Lake sediment DNA as a proxy in fish population studies: analytical challenges and opportunities

Abstract Sedimentary environmental DNA (sed-eDNA) coupled with metabarcoding is increasingly exploited for ecological studies, but application of the method to resolve fish dynamics in lakes still needs better validation. This study (1) evaluated the sed-eDNA yields from the commonly used DNeasy PowerSoil DNA Kit from mineral-rich and organic-rich sediments and (2) examined the viability of fish sed-eDNA recovery and detection in surface sediment samples from 13 Swedish mountain lakes, with organic contents of 18–52%, by using conventional PCR and droplet digital PCR. Based on concurrent fish-population surveys these lakes contain arctic char and brown trout.
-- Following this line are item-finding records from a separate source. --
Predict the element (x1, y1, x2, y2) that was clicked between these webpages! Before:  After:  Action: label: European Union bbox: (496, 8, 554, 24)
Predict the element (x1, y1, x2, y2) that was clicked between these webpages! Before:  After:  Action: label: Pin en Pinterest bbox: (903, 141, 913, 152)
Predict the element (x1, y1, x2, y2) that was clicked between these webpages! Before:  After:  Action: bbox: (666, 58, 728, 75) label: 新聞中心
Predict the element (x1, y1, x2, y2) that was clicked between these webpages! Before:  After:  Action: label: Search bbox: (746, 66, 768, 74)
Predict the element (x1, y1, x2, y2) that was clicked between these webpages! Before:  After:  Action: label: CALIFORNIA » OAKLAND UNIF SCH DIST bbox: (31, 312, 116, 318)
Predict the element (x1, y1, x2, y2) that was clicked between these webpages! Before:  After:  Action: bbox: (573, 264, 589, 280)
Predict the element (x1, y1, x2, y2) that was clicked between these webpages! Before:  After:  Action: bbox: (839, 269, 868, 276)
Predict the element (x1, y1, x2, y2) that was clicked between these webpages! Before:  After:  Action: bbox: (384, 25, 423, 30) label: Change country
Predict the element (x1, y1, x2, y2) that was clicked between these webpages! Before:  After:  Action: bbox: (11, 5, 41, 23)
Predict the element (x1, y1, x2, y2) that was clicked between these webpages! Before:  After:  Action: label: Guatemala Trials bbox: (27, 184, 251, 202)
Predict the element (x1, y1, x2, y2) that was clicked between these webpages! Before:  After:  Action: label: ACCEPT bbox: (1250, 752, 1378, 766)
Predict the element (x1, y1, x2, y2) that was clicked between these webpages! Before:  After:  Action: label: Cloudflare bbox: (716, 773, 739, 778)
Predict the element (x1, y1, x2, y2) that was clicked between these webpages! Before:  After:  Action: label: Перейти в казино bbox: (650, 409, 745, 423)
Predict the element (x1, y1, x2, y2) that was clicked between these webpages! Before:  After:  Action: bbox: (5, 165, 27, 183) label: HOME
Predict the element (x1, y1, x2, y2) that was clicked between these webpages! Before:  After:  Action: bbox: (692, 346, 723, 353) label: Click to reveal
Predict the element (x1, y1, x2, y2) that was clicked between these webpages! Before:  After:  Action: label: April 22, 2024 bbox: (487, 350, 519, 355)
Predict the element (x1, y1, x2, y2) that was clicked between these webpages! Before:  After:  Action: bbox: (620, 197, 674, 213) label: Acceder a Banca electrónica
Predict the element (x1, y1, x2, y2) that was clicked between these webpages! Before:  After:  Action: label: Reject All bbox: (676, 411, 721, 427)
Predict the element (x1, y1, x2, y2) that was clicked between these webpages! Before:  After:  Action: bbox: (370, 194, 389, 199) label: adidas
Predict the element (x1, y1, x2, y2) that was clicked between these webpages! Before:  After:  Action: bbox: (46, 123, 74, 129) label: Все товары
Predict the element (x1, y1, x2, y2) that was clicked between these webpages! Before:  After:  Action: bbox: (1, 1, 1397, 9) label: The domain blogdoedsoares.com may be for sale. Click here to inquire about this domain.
We show that, compared to other specifically designed lysis buffers, the DNeasy PowerSoil DNA Kit is less effective to recover DNA from organic-rich sediments and almost 50% of the extracted DNA was lost during purification steps. The amplification of fish sed-eDNA using conventional PCR with teleo primers failed to detect positive signals; whereas ddPCR assays enabled quantification of amplifiable DNA in all the extracts. However, further molecular cloning of the positive ddPCR droplets from one sediment sample revealed amplified sequences of unidentified origin that cannot be aligned well to fish. Thus the performance of the teleo primers for quantification of fish sed-eDNA detection requires further examination. For detection of fish sed-eDNA for ecological studies, we suggest that DNA extraction methods and primers should be carefully selected and the performance of ddPCR to detect DNA at low quantities needs to be further scrutinized to circumvent the pitfalls of false positives.